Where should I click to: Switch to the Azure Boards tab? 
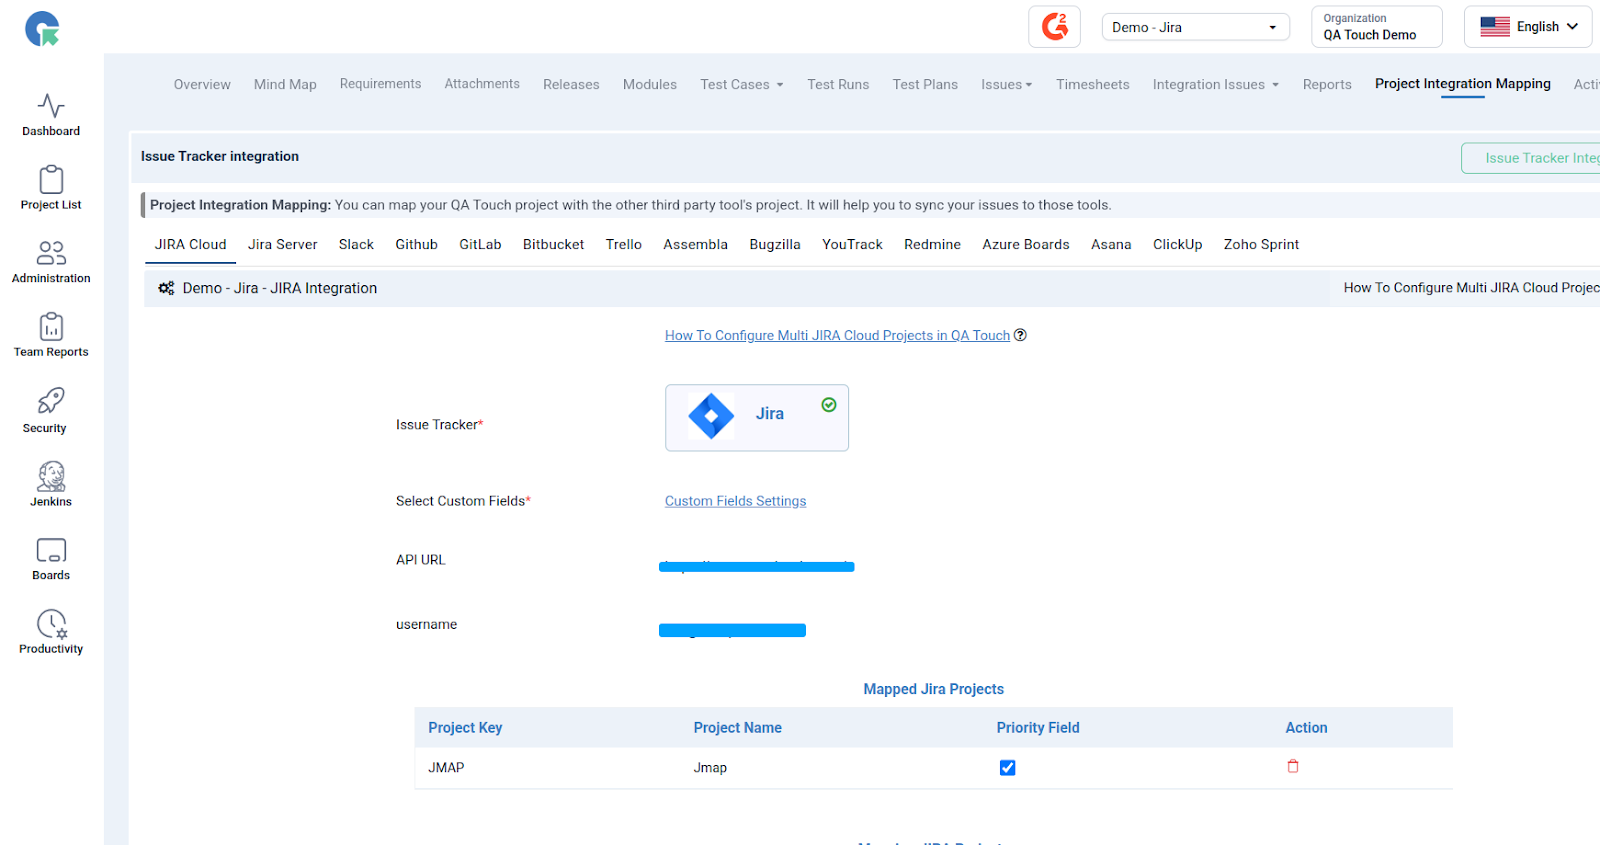point(1025,245)
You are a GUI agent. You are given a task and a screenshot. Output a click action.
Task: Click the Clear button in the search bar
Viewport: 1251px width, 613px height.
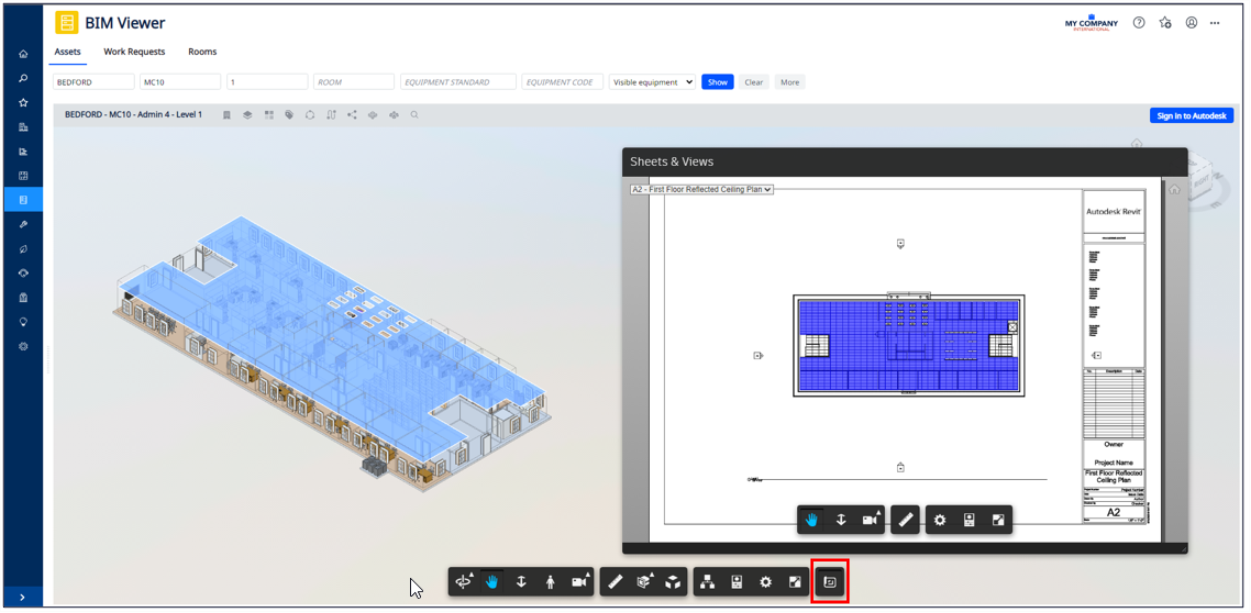[754, 82]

-----

■ **Your goal**: Rewrite the whole listing with "search bar" renamed to "search field" and everything else unchanged. Leave out the pictures.

■ **Finished task**:
Where should I click to: Switch to the Azure Boards tab? 
point(1025,245)
You are a GUI agent. You are given a task and a screenshot. Output a click action.
Task: Click the Clear button in the search field
Viewport: 1251px width, 613px height.
[754, 82]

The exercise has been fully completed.